If you could share one piece of advice about research-informed practice with other teachers and trainee teachers, what would it be?

See the value of it – it is not just an add on but can inform your practice IF you tailor it to link to your pupils’ needs, your classroom gaps, and school improvement plan priorities.

Please could you describe a research-informed idea that you feel has had a positive impact in your classroom, so that others could try it as well if they feel it’s relevant. (e.g. Why did you introduce the idea? What did you do? What impact has it had?)

Our main research has involved exploring the teaching of spelling and how best to ensure pupils can recall spellings. We have carried out 2 RCTs in this field:

  • The use of testing as a learning event helps pupils recall spellings.

Two groups of pupils in Y6 in 2 schools (replicated in Y4) were involved, where one group of pupils did normal classroom practice for learning spellings (control), and the other group were told they would have a test at the end of the week on them too (intervention).

The group who were told they would have a test as part of their learning had greater gains in their scores.

  • The use of multiple choice testing as a learning event (based on retrieval practices from Neuroscience for Teachers textbook).

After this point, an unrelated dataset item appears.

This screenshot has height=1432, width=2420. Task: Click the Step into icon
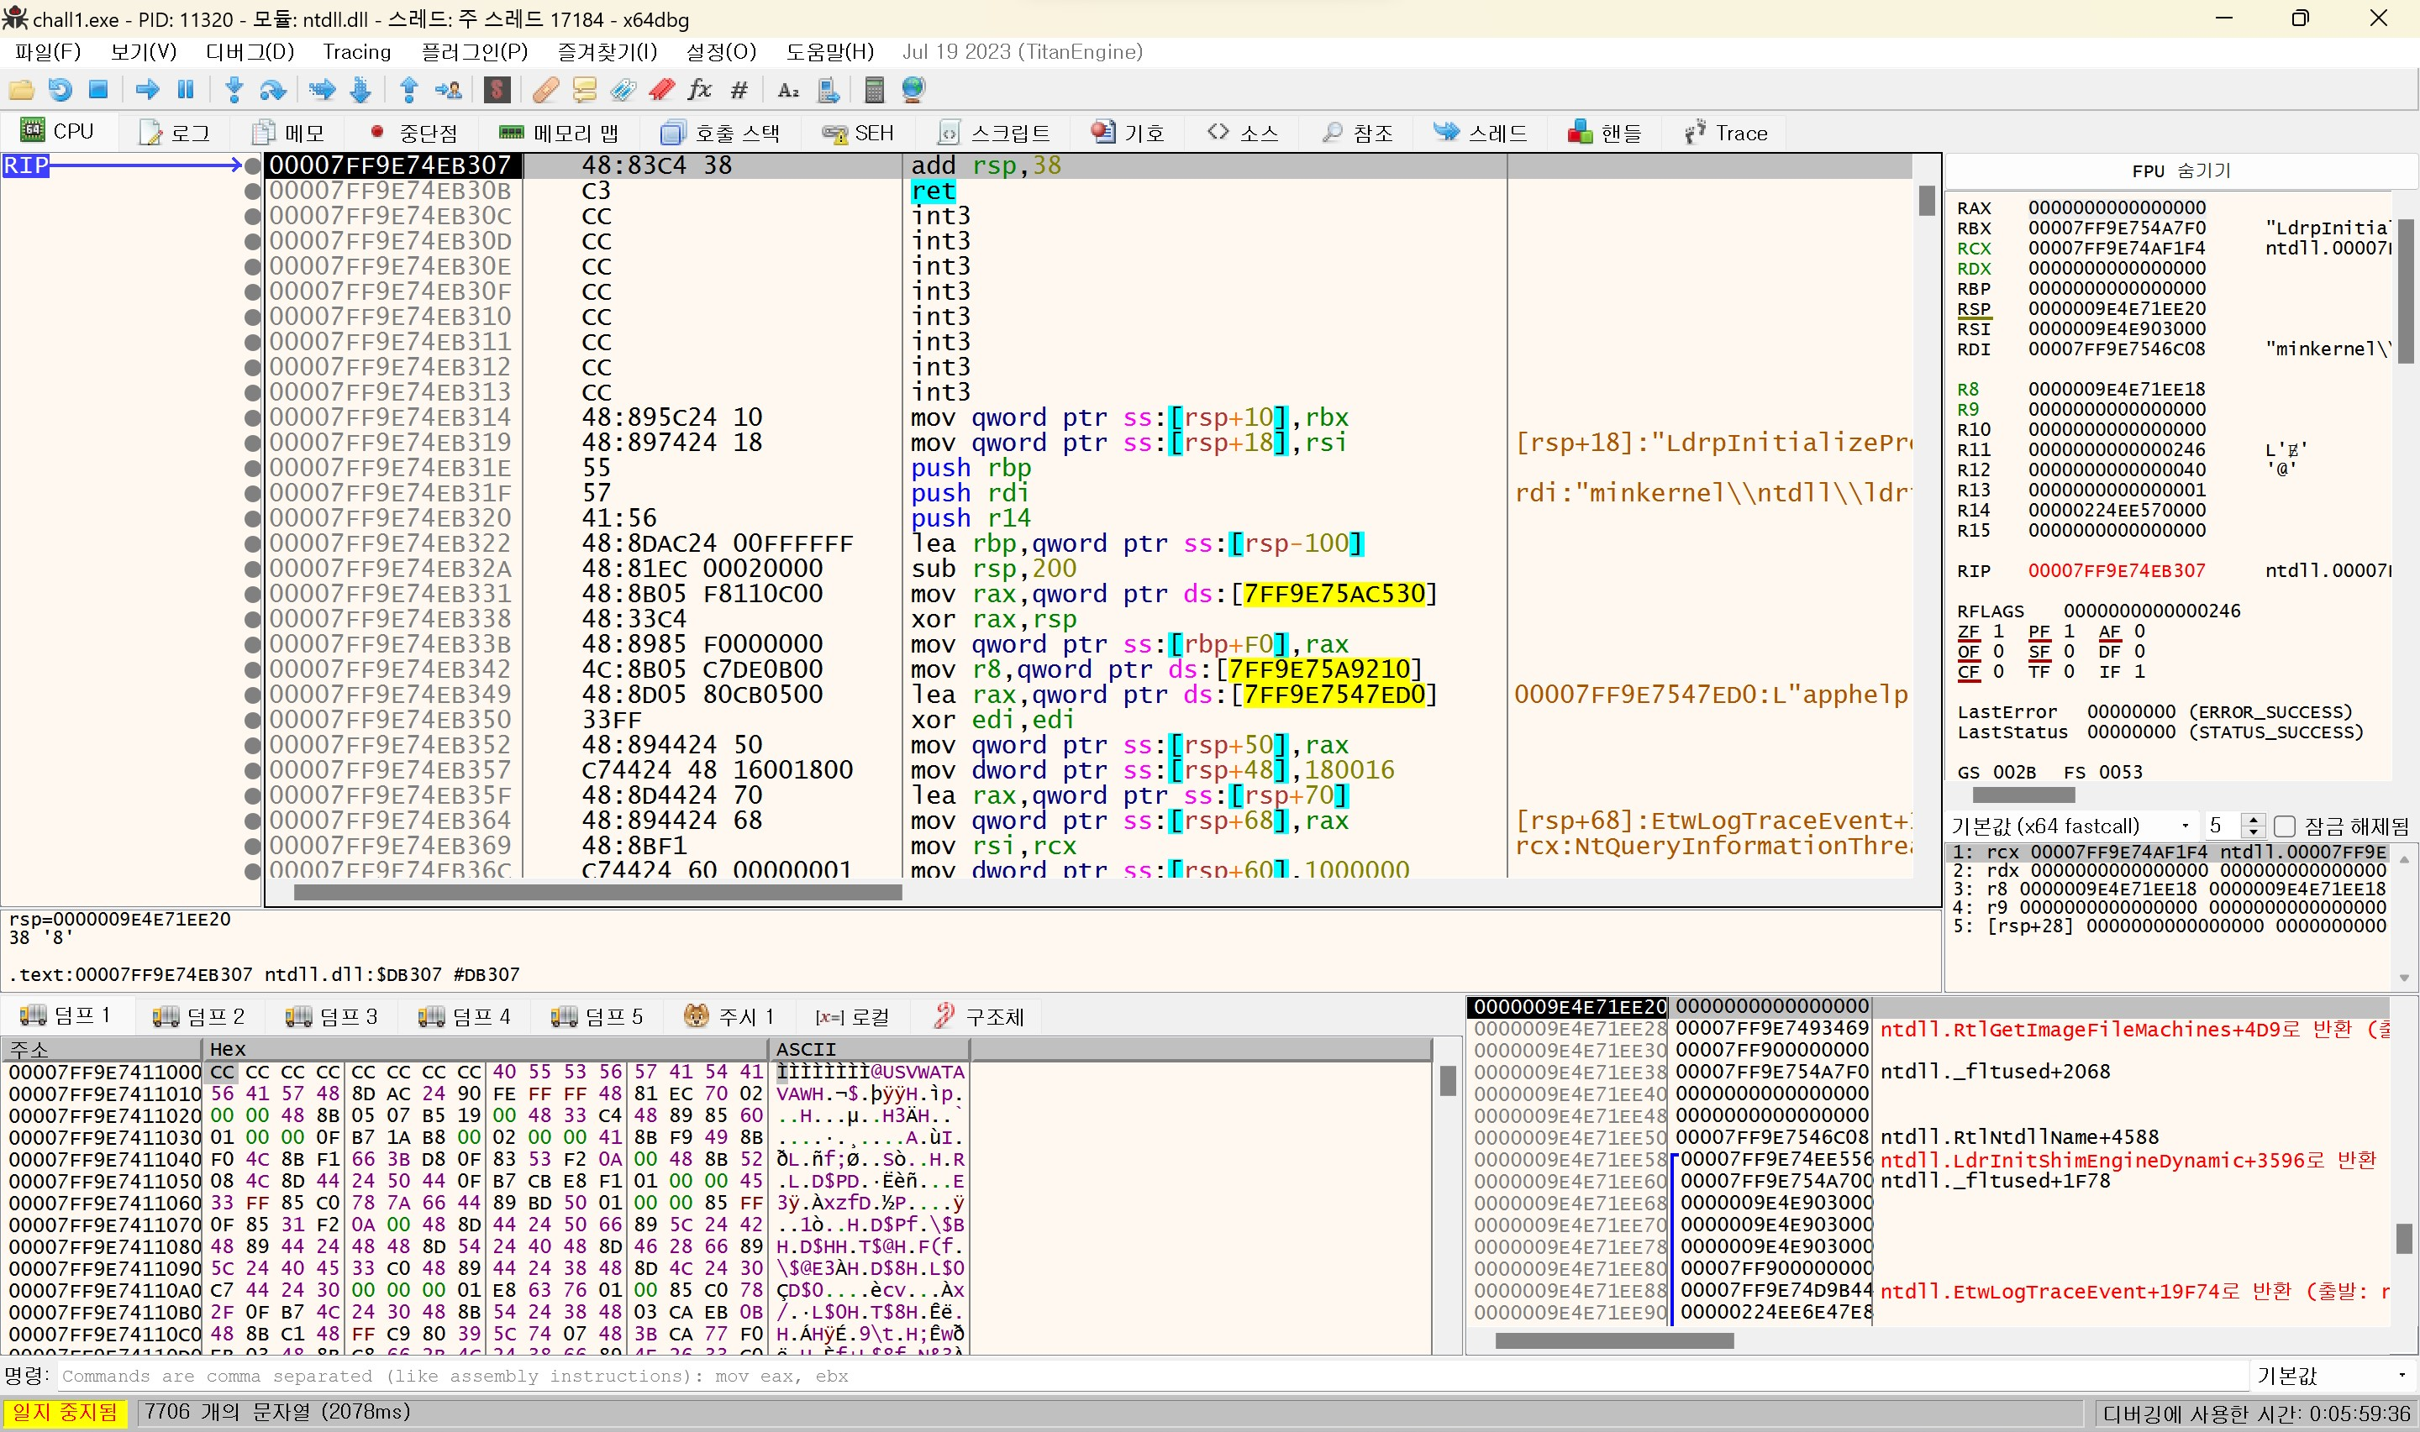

Three groups of pupils from Y6 from two schools (120 pupils), completed a pre-test of 30 words (split into three groups of 10). Each group used a different method for learning spellings and all groups experienced each condition in a different order:

Control – Look Cover Write Check method (normal classroom practice)
Intervention 1 – Multiple choice testing as a learning event
Intervention 2 – Combining both conditions (L,C,W,C and Multiple choice tests)
Post-test in each condition.

Impact: Although all groups improved their scores, Intervention 2 was more effective than both Intervention 1 and Control. Control was more effective than Intervention 1. Children preferred using multiple choice testing than other method.

As a result: We use weekly testing in every class throughout school, and we use multiple choice testing in addition to other methods but not to replace existing practice (it enhances but can’t replace).